No matter from which angle you judge them, the skill of the Alvin Ailey Dance Theater is undeniable. Formed in New York almost 60 years ago, this predominantly African-American dance group has served as a the preeminent modern dance company. Their performance at the Arlington last Tuesday comprised of four pieces collectively exploring the African-American identity.
The show opens with the dancers lying on the dimly-lit ground with the exception of one man, who walks slowly through them, as a deep voice speaks. Suddenly a gunshot sounds, and a the voice says, “Your soul belongs to me.”
The piece was choreographed by Rennie Harris, founder of the first hip-hop dance company, Pure Movement. His work mixes house, rap and gospel music with a dance that feels primal but is executed with precision. The power of the dance is only intensified by the rhythmic beating created by the dancers’ steps in unison.
Each dancer wears normal street clothes: t-shirts and jeans with flannels around the waist. But slowly each dancer walks off and returns in pure white dresses and pants, reflecting the piece’s name, “Exodus,” which Harris intended to be a reflection on release “from one’s ignorance and conformity.”
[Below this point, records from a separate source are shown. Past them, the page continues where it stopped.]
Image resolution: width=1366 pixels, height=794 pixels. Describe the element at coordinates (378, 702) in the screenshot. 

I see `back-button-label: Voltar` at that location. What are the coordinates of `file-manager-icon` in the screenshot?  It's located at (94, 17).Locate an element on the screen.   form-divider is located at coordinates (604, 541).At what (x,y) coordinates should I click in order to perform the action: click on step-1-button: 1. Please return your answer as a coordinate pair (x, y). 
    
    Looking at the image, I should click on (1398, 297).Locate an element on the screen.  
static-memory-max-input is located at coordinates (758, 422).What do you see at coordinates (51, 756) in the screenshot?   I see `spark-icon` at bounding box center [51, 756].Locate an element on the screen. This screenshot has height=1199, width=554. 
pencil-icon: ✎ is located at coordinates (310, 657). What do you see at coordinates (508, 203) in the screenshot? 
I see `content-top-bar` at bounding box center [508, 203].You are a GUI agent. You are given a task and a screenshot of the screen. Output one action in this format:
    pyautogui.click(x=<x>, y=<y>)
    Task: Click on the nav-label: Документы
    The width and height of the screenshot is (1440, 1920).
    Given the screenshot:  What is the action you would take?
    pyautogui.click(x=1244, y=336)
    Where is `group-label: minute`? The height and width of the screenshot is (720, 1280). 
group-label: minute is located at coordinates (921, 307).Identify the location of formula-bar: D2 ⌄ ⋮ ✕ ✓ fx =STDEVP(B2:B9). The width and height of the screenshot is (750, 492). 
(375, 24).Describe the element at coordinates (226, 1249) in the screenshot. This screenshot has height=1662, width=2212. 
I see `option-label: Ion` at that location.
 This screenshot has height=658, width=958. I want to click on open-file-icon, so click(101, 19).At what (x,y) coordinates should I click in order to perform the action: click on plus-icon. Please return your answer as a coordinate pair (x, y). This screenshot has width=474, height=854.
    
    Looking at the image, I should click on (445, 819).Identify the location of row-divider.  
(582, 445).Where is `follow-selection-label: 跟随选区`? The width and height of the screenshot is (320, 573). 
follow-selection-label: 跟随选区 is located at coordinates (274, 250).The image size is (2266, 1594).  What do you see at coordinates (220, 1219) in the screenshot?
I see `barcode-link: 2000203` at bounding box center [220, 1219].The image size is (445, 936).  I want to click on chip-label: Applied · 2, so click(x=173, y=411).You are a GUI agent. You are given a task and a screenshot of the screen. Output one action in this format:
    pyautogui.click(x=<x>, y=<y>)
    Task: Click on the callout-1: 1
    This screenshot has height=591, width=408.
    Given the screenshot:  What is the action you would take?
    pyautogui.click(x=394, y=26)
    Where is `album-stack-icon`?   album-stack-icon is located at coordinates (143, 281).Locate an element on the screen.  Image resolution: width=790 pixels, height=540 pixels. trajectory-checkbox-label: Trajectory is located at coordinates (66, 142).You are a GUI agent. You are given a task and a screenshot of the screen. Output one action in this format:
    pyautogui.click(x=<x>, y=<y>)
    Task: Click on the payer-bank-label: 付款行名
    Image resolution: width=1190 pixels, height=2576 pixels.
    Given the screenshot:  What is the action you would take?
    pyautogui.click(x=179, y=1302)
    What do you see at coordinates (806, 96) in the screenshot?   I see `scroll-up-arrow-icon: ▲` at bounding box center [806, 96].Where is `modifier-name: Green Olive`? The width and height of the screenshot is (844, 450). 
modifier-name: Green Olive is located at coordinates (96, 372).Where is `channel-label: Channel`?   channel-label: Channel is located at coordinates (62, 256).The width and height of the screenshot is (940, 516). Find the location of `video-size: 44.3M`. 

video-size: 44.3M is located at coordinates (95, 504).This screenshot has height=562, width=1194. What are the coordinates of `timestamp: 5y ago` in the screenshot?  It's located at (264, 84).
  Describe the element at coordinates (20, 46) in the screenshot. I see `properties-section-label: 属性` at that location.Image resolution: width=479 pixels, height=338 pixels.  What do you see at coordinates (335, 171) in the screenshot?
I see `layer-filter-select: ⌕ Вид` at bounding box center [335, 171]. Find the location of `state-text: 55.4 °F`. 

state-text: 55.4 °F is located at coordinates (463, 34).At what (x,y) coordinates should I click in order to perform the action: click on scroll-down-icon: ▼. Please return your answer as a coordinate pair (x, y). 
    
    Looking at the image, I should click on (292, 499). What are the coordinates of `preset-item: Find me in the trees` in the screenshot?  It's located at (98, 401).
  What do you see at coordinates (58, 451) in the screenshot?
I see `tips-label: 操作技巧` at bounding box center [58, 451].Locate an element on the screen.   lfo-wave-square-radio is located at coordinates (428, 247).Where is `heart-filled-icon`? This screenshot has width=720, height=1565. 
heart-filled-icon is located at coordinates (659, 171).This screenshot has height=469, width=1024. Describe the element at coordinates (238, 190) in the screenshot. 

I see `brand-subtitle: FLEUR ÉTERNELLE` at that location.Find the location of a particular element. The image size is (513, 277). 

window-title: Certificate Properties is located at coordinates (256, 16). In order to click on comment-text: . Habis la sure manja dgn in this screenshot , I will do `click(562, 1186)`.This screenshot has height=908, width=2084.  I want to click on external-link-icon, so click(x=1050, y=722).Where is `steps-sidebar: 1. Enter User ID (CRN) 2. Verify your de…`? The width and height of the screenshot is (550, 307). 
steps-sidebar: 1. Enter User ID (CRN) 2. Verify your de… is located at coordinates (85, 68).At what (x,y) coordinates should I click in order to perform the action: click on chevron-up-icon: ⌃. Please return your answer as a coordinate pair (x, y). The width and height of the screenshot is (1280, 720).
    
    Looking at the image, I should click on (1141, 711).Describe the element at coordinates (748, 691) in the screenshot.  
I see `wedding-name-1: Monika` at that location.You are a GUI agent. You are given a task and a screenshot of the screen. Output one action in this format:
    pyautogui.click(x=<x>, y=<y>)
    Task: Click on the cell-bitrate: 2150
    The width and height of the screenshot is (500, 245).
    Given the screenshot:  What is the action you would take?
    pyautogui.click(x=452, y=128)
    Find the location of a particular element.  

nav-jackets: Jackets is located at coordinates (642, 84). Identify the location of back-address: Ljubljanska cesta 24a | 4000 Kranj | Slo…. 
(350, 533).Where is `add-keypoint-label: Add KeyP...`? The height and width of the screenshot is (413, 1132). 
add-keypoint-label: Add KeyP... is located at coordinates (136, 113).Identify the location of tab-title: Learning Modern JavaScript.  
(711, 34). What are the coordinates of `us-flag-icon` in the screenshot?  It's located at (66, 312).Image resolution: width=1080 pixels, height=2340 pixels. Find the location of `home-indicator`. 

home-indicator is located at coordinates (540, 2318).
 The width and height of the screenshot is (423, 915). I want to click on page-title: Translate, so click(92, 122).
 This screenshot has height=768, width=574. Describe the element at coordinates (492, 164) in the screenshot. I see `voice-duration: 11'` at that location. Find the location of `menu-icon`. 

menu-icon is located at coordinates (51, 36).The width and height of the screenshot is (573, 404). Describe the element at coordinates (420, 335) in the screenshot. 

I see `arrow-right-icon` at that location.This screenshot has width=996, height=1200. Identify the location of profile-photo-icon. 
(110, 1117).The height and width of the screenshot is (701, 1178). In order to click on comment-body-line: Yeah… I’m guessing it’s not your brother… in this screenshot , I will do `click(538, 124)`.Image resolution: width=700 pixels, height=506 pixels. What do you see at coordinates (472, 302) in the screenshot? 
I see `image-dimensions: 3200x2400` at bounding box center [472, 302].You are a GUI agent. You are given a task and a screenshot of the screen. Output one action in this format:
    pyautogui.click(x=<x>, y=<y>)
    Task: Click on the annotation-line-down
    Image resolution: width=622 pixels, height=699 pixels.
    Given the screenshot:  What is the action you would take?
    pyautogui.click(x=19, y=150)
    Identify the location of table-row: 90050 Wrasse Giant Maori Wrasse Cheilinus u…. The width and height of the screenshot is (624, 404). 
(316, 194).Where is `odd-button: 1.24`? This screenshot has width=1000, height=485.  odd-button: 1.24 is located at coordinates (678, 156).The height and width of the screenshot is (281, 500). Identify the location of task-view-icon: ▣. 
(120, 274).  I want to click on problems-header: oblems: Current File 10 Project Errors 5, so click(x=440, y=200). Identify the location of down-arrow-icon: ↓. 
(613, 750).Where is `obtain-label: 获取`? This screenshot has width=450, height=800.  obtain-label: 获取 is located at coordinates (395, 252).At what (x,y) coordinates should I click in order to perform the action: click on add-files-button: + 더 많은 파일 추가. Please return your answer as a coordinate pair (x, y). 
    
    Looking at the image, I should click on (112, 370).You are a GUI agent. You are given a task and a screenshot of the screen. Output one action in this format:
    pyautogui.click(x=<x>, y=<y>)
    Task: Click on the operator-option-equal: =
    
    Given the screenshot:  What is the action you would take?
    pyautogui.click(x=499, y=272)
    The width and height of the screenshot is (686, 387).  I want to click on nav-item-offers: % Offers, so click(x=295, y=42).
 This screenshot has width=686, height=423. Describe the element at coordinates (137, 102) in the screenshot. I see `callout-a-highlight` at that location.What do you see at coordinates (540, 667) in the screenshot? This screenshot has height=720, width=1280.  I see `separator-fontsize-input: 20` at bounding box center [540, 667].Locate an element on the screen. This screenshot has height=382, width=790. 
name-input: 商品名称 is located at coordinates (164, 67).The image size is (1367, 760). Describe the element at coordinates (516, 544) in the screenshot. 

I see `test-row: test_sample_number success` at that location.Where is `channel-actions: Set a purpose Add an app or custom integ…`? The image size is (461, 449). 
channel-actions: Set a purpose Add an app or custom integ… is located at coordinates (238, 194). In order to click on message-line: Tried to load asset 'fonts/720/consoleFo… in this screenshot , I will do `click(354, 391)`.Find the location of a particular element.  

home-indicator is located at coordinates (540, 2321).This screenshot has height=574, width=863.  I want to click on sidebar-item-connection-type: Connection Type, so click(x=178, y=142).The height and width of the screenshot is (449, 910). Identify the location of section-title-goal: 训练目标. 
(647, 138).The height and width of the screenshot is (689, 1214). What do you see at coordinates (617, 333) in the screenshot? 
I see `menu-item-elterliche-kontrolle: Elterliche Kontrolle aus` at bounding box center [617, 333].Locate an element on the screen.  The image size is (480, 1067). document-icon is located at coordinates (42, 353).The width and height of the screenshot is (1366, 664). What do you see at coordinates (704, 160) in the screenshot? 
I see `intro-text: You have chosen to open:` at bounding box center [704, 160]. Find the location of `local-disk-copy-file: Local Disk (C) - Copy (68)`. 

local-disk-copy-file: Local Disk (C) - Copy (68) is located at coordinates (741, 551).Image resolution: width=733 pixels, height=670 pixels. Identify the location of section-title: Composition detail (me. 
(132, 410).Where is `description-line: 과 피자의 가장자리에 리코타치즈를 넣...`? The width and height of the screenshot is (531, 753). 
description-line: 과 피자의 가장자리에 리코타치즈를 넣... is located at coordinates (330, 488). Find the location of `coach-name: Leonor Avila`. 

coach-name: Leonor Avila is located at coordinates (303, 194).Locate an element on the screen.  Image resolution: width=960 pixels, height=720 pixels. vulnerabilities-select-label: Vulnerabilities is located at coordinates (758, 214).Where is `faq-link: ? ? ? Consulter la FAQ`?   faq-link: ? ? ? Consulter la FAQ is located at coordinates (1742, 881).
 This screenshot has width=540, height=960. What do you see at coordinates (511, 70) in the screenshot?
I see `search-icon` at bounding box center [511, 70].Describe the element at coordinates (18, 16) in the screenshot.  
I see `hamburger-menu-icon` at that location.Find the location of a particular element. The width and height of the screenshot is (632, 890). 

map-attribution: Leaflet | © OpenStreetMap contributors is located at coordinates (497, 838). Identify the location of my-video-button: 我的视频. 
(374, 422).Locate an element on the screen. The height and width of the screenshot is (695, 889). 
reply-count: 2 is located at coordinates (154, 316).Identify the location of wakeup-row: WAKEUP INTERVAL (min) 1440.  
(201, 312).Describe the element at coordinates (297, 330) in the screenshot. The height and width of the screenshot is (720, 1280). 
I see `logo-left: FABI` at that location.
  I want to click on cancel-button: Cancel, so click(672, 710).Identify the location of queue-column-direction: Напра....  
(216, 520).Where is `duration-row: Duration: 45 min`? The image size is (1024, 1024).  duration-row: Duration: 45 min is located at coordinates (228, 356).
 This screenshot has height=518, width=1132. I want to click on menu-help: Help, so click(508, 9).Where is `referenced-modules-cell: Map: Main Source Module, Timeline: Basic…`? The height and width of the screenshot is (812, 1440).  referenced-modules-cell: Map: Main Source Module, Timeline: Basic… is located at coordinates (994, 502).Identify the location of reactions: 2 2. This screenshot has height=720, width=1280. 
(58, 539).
Each dancer stretches their arm up to the sky, attempting to reach spirits. As the song progresses, they begin to work less as fifteen individuals but a single unit. The piece ends with a single dancer reaching up to the sky in a moment of hope, only to have it interrupted by a gunshot, prompting him to fall into the arms of the other dancers.
The second work takes on a completely different tone. Entitled “Open Door,” the dance explores the range of skills that the Alvin Ailey Dance Theater has, beginning with ballet but slowly combining with more and more Afro-Latino beats and music, creating a freeing and lively atmosphere.
The last piece is the group’s most famous: “Revelations,” choreographed in 1960 by the company’s founder and namesake. Closing most of Alvin Ailey’s performances, the dance is broken up into a series of shorter dances that explore the story of African Americans. Performed mostly to gospel music, the dancers illustrate aspects of African-American faith, the history of slavery and work toward freedom. Each dance is intricate in its movements, filled with different nuances and tied together by universal themes.
The performance demonstrated the company’s technical skill and range in different styles of dance that brings the performers together in a seemingly single unified body. The Alvin Ailey Dance Theater develops a sense of unity and intimacy, both between each other and with the audience.